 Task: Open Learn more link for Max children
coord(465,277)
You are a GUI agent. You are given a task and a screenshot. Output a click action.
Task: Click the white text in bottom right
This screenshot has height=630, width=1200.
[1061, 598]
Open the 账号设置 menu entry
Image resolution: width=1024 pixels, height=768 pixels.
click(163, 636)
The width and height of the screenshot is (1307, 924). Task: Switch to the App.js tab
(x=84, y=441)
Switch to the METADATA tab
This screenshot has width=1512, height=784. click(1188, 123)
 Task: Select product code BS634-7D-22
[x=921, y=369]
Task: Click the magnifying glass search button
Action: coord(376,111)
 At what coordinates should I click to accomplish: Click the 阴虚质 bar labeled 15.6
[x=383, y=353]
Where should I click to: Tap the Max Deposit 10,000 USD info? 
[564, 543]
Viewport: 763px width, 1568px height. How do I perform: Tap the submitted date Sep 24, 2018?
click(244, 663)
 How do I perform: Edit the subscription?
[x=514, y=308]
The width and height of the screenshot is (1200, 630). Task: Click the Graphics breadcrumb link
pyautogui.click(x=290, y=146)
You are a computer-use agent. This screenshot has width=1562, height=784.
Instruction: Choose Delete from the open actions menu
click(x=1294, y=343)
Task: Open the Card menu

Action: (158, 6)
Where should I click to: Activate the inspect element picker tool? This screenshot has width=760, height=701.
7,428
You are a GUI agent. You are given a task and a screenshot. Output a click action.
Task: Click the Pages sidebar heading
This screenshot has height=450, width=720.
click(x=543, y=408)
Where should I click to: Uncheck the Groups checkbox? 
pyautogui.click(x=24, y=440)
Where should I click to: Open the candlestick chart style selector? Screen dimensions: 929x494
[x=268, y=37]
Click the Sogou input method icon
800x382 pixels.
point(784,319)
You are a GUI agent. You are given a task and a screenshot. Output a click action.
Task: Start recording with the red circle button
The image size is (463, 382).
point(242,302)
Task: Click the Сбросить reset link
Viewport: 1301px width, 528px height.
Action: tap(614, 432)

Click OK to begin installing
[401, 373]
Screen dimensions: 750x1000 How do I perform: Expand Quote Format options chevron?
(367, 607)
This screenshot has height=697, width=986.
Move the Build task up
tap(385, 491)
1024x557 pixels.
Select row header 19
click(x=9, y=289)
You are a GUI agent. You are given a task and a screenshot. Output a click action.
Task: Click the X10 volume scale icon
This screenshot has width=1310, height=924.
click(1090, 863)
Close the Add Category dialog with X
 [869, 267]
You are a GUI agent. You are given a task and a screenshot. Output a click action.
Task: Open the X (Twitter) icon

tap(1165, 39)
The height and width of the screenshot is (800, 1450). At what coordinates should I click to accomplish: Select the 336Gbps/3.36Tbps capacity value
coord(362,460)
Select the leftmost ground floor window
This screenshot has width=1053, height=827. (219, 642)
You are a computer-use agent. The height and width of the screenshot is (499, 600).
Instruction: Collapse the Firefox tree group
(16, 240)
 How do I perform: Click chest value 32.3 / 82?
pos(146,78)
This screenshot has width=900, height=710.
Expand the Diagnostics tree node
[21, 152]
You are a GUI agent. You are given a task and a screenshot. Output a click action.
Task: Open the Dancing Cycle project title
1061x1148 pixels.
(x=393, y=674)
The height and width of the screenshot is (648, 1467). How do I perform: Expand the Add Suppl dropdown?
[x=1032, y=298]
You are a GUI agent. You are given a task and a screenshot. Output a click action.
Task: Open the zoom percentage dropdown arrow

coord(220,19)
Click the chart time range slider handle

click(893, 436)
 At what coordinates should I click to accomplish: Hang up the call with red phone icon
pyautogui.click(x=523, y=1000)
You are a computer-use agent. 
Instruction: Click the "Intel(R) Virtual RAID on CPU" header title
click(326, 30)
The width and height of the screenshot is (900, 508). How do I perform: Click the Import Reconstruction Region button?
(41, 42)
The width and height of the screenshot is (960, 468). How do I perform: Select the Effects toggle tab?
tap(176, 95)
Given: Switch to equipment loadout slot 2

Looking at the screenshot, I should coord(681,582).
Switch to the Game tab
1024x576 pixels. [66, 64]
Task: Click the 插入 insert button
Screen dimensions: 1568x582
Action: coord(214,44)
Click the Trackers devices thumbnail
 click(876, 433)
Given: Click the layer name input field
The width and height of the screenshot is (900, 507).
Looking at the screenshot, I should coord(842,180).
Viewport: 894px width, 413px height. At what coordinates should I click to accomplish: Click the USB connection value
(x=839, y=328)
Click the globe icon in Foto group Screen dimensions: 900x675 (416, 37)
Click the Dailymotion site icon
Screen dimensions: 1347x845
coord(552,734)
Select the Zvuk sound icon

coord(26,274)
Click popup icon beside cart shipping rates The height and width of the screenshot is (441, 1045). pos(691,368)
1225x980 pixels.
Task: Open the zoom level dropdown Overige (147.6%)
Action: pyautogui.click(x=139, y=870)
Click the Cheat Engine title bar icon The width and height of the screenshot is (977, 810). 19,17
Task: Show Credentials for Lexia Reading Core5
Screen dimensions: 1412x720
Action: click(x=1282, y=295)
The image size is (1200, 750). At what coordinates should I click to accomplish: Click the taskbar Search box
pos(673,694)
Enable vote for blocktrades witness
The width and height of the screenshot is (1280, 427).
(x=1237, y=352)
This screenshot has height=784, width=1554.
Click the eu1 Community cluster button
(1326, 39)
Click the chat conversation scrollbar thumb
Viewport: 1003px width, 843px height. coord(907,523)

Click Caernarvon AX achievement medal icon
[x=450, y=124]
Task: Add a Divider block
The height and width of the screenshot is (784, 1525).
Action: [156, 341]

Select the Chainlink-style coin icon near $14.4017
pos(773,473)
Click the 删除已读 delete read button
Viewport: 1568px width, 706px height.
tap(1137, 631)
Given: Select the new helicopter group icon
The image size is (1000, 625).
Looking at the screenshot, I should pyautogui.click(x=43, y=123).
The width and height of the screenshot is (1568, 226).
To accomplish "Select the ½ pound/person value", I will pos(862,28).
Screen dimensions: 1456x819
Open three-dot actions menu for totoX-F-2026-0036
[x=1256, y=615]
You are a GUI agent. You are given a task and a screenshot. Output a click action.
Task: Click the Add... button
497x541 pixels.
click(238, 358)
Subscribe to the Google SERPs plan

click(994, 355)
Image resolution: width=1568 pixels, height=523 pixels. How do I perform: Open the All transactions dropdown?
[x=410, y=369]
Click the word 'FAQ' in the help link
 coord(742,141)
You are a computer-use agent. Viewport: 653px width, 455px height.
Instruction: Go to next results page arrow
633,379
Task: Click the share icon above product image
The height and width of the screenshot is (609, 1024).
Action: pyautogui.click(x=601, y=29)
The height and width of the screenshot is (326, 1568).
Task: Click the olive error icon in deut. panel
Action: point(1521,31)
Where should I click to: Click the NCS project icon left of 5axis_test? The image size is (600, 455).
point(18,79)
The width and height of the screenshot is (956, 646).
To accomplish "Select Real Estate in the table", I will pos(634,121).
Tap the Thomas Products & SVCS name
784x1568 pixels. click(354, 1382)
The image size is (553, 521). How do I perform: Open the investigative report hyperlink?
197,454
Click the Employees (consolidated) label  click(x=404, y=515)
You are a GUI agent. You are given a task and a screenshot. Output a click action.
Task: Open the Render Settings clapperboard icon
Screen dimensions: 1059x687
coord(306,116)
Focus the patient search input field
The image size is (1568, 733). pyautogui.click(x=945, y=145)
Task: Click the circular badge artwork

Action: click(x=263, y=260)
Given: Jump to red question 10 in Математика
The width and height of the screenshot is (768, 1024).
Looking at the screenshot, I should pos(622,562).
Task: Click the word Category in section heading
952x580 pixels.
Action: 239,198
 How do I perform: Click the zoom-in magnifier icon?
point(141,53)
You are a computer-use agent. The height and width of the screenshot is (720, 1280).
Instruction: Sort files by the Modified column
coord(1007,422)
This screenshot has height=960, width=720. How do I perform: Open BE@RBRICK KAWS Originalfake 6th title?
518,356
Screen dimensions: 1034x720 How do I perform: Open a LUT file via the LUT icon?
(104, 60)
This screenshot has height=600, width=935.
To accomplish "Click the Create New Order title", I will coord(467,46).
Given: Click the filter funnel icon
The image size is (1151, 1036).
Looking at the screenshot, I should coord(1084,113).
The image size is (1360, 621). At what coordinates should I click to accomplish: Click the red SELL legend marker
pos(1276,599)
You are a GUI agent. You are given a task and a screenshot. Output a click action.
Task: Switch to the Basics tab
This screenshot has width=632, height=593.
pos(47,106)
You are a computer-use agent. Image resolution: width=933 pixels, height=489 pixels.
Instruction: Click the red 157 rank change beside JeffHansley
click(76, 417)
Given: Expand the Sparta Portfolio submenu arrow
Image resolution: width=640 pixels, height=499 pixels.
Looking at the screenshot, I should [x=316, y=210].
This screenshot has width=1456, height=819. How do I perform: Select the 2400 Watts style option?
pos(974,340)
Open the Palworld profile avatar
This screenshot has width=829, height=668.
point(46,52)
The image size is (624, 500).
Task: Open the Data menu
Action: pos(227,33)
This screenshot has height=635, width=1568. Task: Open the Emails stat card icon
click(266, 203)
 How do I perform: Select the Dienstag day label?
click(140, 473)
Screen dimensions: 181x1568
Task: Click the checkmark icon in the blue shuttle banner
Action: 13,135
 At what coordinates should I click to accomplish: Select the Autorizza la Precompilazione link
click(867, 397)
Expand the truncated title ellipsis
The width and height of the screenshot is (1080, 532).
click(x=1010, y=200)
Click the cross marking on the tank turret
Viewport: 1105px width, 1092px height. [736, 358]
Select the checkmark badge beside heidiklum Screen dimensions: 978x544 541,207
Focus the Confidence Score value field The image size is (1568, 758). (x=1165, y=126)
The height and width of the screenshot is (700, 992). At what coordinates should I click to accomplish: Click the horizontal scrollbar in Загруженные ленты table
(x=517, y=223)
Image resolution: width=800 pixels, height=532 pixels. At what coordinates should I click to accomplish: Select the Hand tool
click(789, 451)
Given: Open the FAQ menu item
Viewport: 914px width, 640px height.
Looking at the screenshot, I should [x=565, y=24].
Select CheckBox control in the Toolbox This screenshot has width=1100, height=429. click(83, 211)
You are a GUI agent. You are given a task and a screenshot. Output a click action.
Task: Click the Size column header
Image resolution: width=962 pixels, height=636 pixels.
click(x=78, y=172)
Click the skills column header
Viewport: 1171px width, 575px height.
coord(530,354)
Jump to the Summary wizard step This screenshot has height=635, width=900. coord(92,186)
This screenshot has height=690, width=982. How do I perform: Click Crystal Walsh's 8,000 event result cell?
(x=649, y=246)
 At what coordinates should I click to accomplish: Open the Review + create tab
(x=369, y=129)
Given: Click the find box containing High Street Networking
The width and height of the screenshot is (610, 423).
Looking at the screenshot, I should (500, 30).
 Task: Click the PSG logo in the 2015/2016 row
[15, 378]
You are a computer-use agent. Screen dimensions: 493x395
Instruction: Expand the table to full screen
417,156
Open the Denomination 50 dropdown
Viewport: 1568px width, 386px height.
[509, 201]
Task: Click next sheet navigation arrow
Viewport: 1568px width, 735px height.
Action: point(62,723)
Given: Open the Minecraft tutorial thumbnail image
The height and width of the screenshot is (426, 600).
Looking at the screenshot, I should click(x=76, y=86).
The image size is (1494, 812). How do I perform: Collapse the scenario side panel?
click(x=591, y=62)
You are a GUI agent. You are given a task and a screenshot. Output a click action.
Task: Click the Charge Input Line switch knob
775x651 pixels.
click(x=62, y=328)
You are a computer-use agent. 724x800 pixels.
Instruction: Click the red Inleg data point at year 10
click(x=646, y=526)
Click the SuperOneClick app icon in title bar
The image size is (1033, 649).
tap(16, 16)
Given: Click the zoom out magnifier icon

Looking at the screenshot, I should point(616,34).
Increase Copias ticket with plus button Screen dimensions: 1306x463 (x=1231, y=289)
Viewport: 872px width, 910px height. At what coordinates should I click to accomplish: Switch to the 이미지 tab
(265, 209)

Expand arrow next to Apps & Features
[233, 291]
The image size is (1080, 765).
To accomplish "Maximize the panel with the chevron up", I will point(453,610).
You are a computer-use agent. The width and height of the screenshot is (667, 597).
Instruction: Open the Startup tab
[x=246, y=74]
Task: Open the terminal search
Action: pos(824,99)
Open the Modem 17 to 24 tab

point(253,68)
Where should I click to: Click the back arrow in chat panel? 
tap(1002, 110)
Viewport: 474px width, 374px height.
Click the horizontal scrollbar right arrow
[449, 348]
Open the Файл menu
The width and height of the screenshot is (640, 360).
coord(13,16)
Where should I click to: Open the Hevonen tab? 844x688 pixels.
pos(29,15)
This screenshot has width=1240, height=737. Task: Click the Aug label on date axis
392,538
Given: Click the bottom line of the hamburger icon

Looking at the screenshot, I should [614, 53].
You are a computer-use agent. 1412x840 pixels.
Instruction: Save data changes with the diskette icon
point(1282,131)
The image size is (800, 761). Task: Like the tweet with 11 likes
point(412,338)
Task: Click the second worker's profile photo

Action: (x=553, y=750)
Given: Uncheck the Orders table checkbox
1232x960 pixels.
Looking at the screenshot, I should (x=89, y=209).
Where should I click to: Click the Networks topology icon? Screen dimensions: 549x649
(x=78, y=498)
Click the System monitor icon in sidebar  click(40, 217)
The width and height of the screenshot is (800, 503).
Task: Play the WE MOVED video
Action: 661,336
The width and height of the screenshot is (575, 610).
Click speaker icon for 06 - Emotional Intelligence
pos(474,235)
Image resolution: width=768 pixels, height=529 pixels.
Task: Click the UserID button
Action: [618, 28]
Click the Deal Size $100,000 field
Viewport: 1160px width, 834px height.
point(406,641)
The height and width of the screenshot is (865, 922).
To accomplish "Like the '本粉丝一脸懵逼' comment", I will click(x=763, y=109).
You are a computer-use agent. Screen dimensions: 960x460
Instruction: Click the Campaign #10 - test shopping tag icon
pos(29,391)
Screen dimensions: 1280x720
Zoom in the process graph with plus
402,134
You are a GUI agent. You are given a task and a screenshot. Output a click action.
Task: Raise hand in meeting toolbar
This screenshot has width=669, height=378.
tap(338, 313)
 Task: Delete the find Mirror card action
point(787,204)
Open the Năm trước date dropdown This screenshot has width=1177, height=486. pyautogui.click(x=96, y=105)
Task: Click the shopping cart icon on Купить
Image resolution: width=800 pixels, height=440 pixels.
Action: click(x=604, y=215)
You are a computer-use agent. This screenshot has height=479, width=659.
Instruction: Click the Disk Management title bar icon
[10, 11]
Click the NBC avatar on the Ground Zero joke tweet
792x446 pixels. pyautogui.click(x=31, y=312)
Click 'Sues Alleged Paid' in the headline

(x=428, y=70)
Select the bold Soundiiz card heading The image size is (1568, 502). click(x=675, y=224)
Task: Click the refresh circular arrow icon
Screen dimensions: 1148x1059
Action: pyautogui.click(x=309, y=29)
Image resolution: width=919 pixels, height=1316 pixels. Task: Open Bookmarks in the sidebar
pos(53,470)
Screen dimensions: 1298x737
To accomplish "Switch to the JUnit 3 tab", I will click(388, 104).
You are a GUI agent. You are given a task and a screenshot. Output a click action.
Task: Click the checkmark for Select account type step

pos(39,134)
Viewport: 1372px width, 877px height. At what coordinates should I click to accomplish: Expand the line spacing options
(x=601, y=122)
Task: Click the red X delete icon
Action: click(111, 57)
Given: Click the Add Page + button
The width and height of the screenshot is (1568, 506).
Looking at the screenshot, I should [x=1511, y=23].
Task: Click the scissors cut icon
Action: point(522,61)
_ _ _
Each line in the material above that mentions the word "heading" must be copied.

Task: Click the Pages sidebar heading
Task: Click the word Category in section heading
Select the bold Soundiiz card heading The image size is (1568, 502). click(x=675, y=224)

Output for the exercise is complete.